John, who co-produces the Texas Power Exchange contest, said pairs or groups of participants demonstrate their power dynamic (like master and slave or handler and pup) to educate the audience. They meet with the judges, present a fantasy presentation of a certain aspect of their dynamic and are watched all weekend to evaluate their dynamic in public.
The winners receive funding to travel to other competitions, both in the states and internationally.
John said as the kink community grows, Beyond Vanilla grows with it. This year, new events include Hoofcon, a mini pony space; high tea; a presentation to unveil Beyond Vanilla’s official logo, and the Circle of Ceremony, a ritual to honor people in the scene.
“People can step in the circle and affirm their dynamic,” John said of the Circle of Ceremony. “They can award leather, do a collaring, affirm their dominance or submission. It’s a time to be honored and recognized.”
With 60 workshops, this year’s conference is the largest yet. John said the leadership team had so many applications from people wanting to speak.
Tomo, a queer butch leatherdyke, is the keynote speaker for Beyond Vanilla this year. And with presentations like “Playing with Sharp Things,” “What’s With the Growling? A Discussion on Being Primal” and “Breathless: Breath Play Basics,” Beyond Vanilla offers classes for kink veterans and novices alike.
This year’s conference also features 8,000 square feet of play party space.

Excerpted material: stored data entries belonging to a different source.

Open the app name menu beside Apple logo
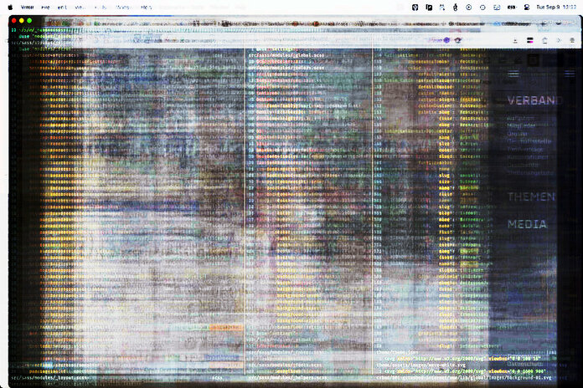The image size is (583, 388). 28,7
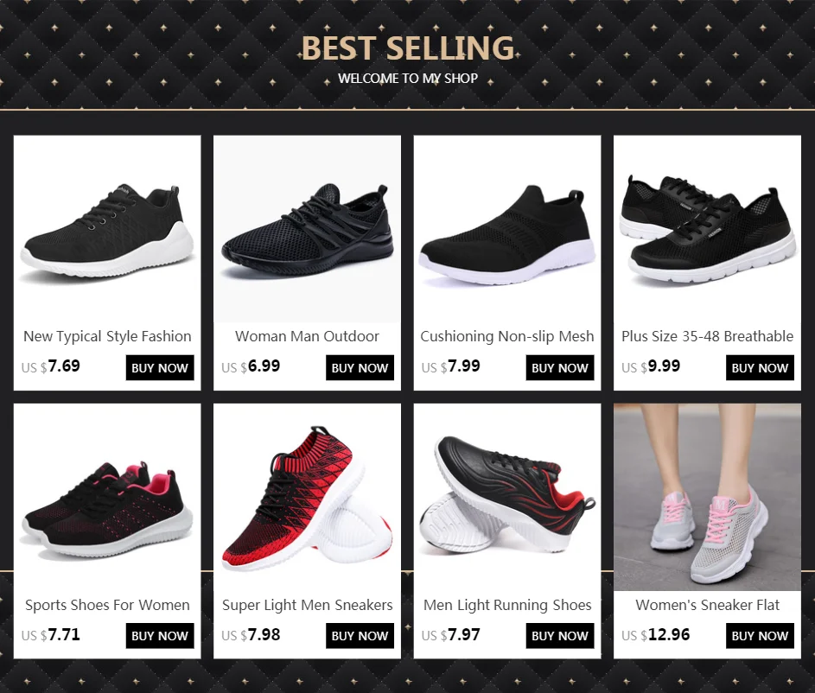
Task: Click BUY NOW under Cushioning Non-slip Mesh
Action: 560,368
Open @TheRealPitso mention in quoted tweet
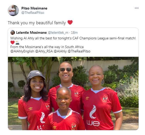Viewport: 145px width, 135px height. click(79, 51)
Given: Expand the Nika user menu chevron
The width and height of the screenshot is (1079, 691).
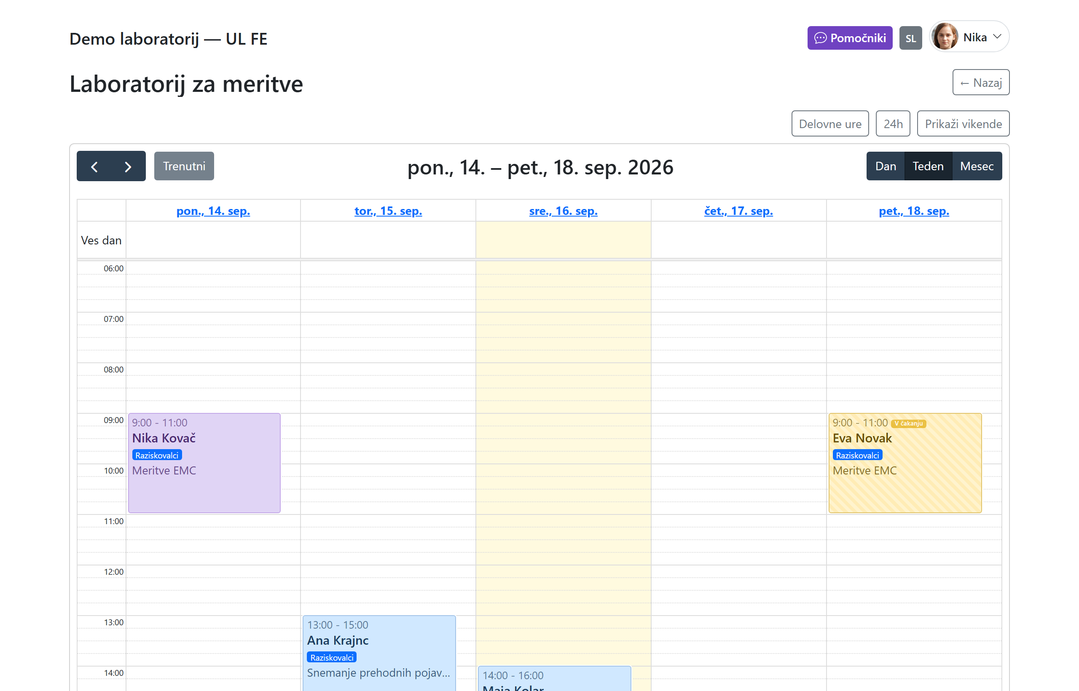Looking at the screenshot, I should (997, 37).
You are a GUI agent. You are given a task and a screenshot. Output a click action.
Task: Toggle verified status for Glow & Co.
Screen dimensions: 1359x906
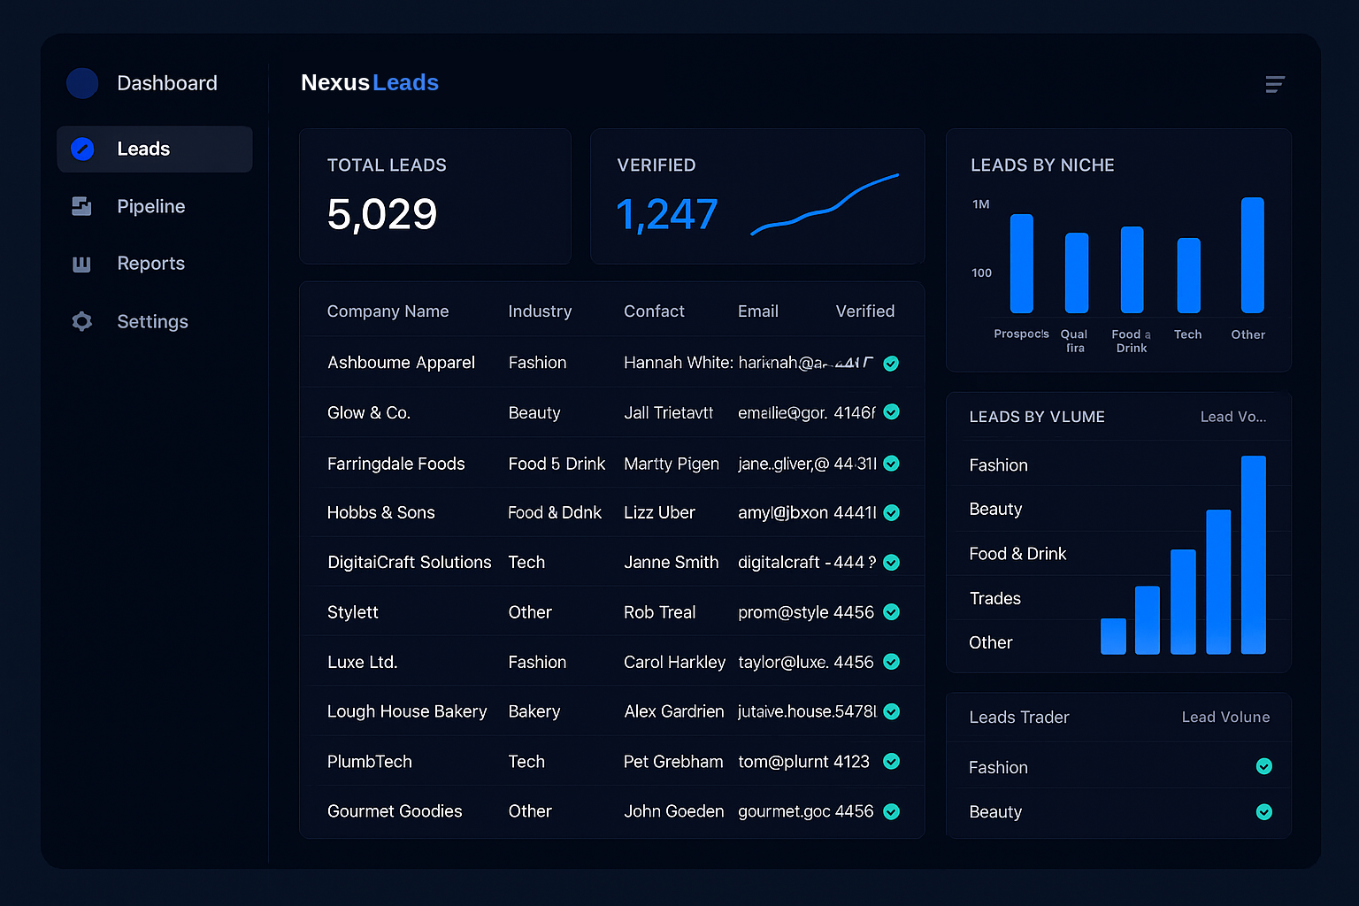pyautogui.click(x=890, y=412)
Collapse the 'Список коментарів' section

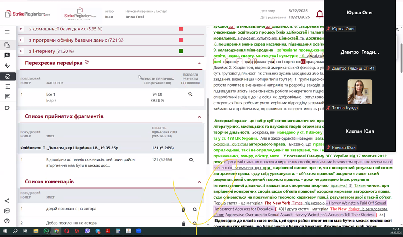pos(199,182)
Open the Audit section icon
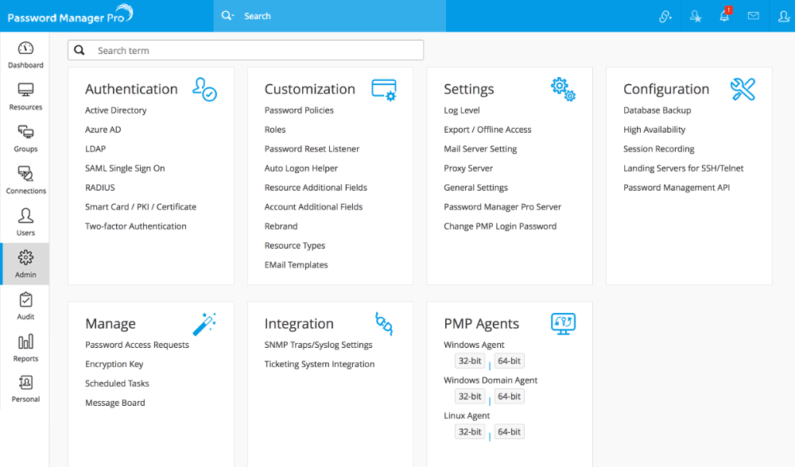 (x=25, y=306)
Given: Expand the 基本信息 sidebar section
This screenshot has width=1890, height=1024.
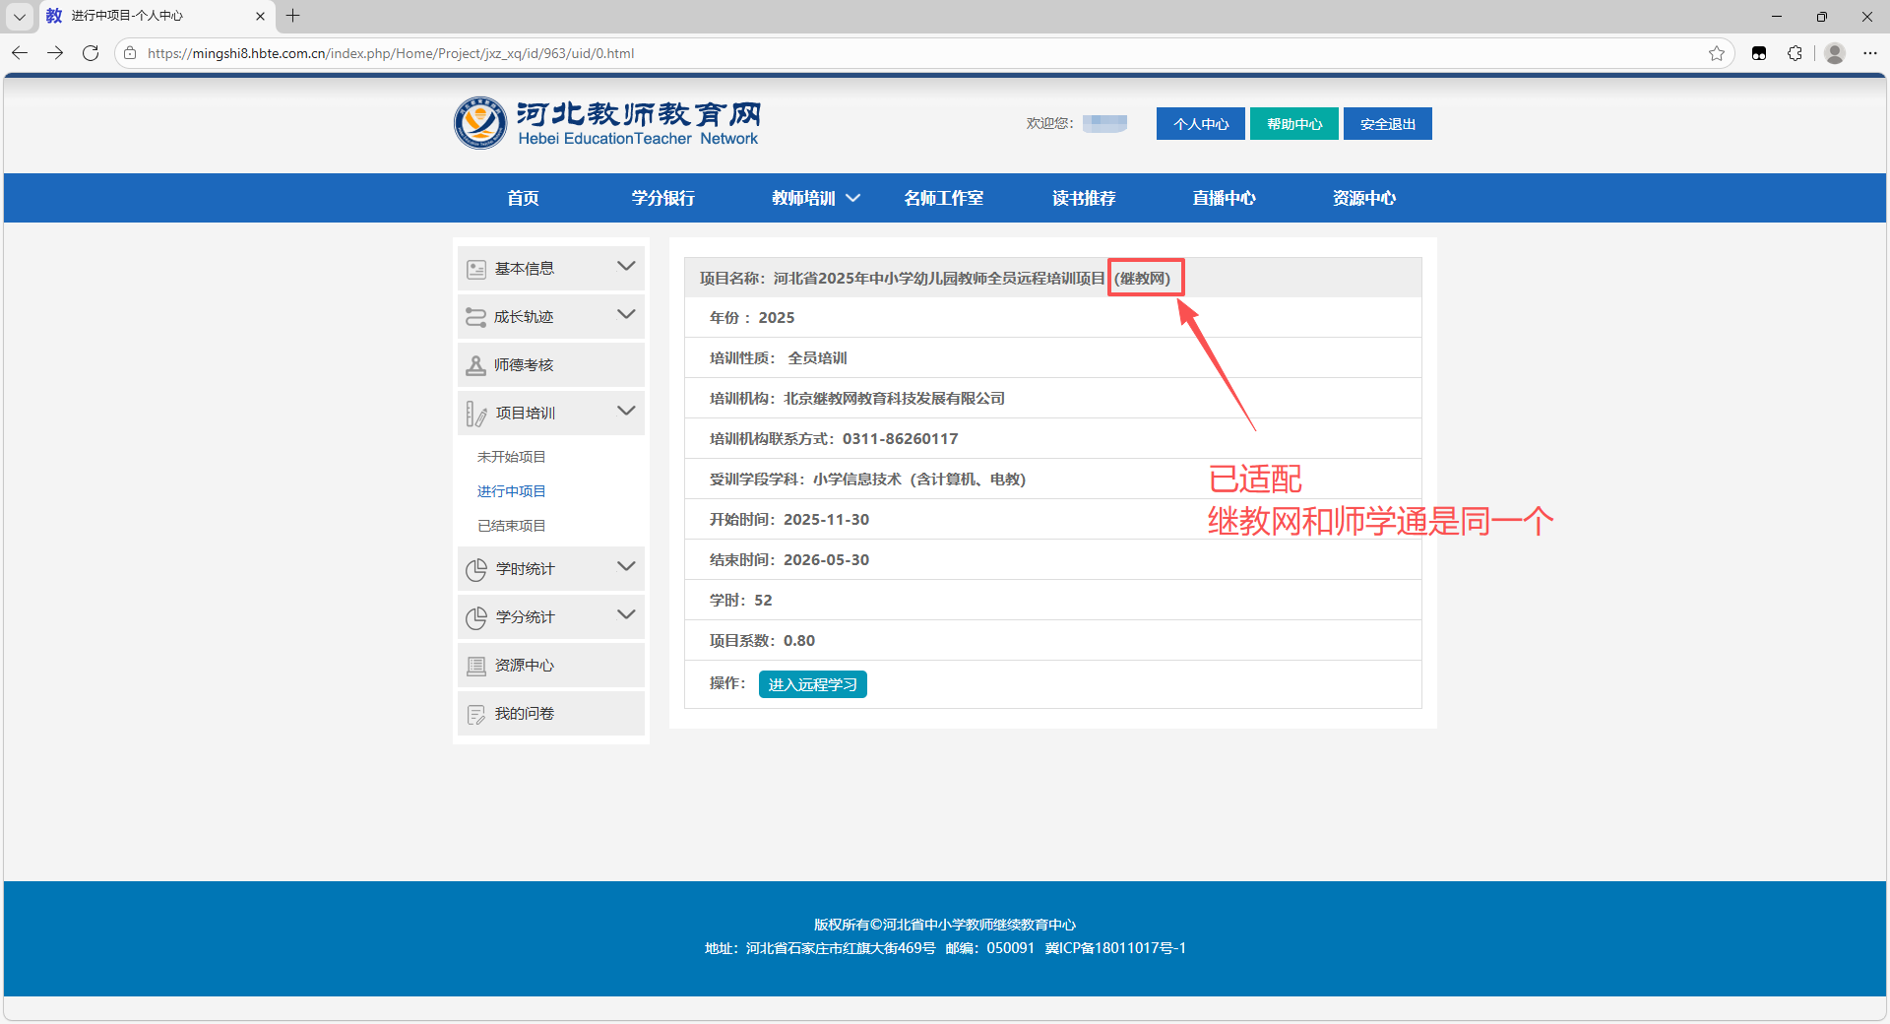Looking at the screenshot, I should pyautogui.click(x=625, y=267).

John said all attendees must sign a waiver agreeing to event conduct guidelines, and dungeon monitors will be on staff to ensure safety among the participants.
“They’re like lifeguards,” John said. “If you need immediate help, they’re the ones to call on.”
Tender said security staff and event leadership are going to be monitoring for safety throughout the weekend as well.
She added that finding a venue and sponsors for such a kinky event has been easier than expected. John said that NLA-Dallas was very transparent with sponsors and hotel organizers when it came to the conference’s NSFW content.
“I think one of our greatest strengths is the power of our story, the power of our mission,” Tender said. “If you can relate your mission to something they can get behind, they’ll be ready to work with you.”
Tressa said that younger generations are more accepting of what used to be considered “out of the norm,” which makes conversations around kink less taboo.
Each member of the NLA-Dallas and Beyond Vanilla leadership team brings their own perspective and expression of kink, but Tender said that servitude is the thread that binds.
John said being leather is about “walking his talk” by demonstrating service, honesty and discipline in all spaces in his life. He said that he used to think kink was just about dirty sex. But now he views it as so much more: a ritualistic devotion to beauty, honor and simplicity.
“It’s not whips and chains,” he said. “It’s so much more than sex.”